BLBG:Treasuries Fall as Japan Shares Rally Before Note Sales
Treasuries fell for the first time in four days as a surge in Japanese shares cut demand for the relative safety of U.S. debt while investors prepared to bid at three note sales this week.
The longest maturities led declines, driven by speculation Japan’s Prime Minister Shinzo Abe will nominate Asian Development Bank President Haruhiko Kuroda as Bank of Japan (8301) governor, raising the likelihood of increased monetary stimulus this year. The U.S. is scheduled to auction $35 billion of two- year debt today, the same amount of five-year securities tomorrow and $29 billion of seven-year notes on Feb. 27.
“Investors are buying stocks and selling bonds,” said Kazuaki Oh’e, a bond salesman in Tokyo at CIBC World Markets Japan Inc., a unit of Canada’s fifth-largest lender. “Kuroda’s appointment would be good news for the Japanese economy.”
Benchmark 10-year U.S. yields increased one basis point, or 0.01 percentage point, to 1.97 percent as of 7:01 a.m. in London, according to Bloomberg Bond Trader data.
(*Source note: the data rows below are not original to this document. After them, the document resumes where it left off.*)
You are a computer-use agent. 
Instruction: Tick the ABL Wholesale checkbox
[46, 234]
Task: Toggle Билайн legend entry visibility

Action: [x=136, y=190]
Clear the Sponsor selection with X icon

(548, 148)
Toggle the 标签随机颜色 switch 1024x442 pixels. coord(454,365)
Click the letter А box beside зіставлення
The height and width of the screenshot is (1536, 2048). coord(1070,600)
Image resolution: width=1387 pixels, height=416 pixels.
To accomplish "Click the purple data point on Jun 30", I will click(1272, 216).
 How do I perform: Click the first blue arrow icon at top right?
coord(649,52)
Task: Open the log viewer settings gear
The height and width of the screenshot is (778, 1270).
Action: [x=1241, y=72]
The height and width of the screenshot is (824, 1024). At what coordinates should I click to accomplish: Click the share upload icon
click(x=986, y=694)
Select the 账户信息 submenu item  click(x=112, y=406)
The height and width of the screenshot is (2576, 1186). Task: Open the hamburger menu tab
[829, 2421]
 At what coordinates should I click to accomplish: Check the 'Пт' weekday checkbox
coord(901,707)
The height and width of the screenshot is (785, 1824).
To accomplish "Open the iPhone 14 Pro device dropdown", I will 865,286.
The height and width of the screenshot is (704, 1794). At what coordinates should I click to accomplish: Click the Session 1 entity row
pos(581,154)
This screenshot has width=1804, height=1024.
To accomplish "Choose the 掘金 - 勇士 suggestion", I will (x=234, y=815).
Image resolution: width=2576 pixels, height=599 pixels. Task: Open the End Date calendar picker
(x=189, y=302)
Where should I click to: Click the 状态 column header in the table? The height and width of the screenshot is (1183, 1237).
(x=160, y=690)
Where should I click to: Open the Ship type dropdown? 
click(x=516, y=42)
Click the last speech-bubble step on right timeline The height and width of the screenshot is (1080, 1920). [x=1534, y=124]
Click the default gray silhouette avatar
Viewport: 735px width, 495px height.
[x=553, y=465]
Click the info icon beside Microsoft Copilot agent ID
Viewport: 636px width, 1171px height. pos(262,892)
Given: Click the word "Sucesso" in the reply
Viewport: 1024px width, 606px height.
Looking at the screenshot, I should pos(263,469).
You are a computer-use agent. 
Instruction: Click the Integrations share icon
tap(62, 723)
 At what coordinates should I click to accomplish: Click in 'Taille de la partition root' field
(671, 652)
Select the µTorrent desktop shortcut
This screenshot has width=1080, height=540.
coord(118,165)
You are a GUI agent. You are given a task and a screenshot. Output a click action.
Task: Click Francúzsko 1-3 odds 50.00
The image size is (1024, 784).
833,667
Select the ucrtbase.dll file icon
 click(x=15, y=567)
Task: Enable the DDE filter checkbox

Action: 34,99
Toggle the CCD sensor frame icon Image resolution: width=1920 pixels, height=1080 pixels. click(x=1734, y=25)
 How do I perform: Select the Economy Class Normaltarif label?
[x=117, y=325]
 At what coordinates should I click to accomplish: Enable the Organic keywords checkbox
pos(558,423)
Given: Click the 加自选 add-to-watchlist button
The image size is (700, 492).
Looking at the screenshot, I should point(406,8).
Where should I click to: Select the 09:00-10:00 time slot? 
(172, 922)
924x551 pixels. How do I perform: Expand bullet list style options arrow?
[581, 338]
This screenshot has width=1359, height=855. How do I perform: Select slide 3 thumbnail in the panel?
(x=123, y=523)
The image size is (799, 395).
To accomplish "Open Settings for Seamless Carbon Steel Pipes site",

The price of the 2 percent security due in February 2023 fell 3/32, or 94 U.S. cents per $1,000 face amount, to 100 7/32.
Treasuries have declined 0.8 percent this year after accounting for interest payments, according to Bank of America Merrill Lynch indexes. The MSCI All-Country World Index (MXWD) of shares returned 4.4 percent.
Two-year notes yielded 0.25 percent, matching the upper end of the Federal Reserve’s target range for overnight loans between banks. Yields on shorter maturities tend to be anchored by what the Fed does with its benchmark rate, while longer-term Treasuries are more influenced by the outlook for the economy and inflation.
Note Auction
At the last two-year auction on Jan. 28, indirect bidders, the investor class that includes foreign central banks, purchased 18 percent of the notes. The average for the prior 10 sales was 29.8 percent. Direct bidders, non-primary dealer investors that place their orders with the Treasury, purchased 30 percent of the notes, versus the average of 18 percent for the previous 10 auctions.
Abe is very likely to nominate Kuroda as BOJ governor, according to a government official with knowledge of the discussions. Japanese media including the Nikkei newspaper and Kyodo News earlier reported on the nomination.
Kuroda said on Jan. 11 the central bank should keep assisting the economy until the inflation rate rises to 2 percent. Consumer prices excluding fresh food fell 0.2 percent in December from a year earlier, the latest figures from the statistics bureau show.
JGBs Gain
Japan’s five-year government bond yield slid to a record low on speculation whoever takes over at the central bank will spur the economy by buying bonds to put downward pressure on borrowing costs. The rate fell one basis point to 0.12 percent, the lowest level since the government started to sell the securities in February 2000.
Japan’s Nikkei 225 Stock Average rose to its highest level since September 2008, while the MSCI Asia Pacific Index gained 0.3 percent. The yen slid to its lowest level since May 2010.
An Italian election yesterday and today and Federal Reserve Chairman Ben S. Bernanke’s testimony before U.S. lawmakers tomorrow and the next day may support Treasuries, said Hiroki Shimazu, an economist in Tokyo at SMBC Nikko Securities Inc., a unit of Japan’s second-largest publicly traded bank.
Polling in Italy, the world’s eighth-largest economy, has the potential to lead investors to seek the haven of U.S. debt, Shimazu said. Preliminary results are due today.
Bernanke will probably emphasize the need to keep buying U.S. bonds to support the economy, Shimazu said. The Fed is snapping up $85 billion of Treasury and mortgage-backed securities a month.
U.K. Downgrade
“Yields may fall in the very short term,” Shimazu said. Expansion in the U.S. economy will push 10-year rates above 2.5 percent by year-end, according to the economist.
U.K. Chancellor of the Exchequer George Osborne said he won’t give in to opposition calls to change his economic policy after Moody’s Investors Service’s decision to strip the nation of its Aaa status.
“Britain has a debt problem, built up over many years, and we have got to deal with it,” Osborne wrote in an article in yesterday’s Sun newspaper. “Far from weakening our resolve to deliver our economic recovery plan, this rating decision redoubles it.”
Chinese manufacturing growth may slow, according to a survey of companies. The preliminary reading of a Purchasing Managers’ Index was 50.4 in February, according to HSBC Holdings Plc and Markit Economics today. That compares with 52.3 for January, and readings above 50 indicate expansion.
Treasury 10-year yields will fall to 1.86 percent by the end of March and then rise to 2.30 percent by Dec. 31, based on a Bloomberg survey of financial companies, with the most recent projections given the heaviest weightings.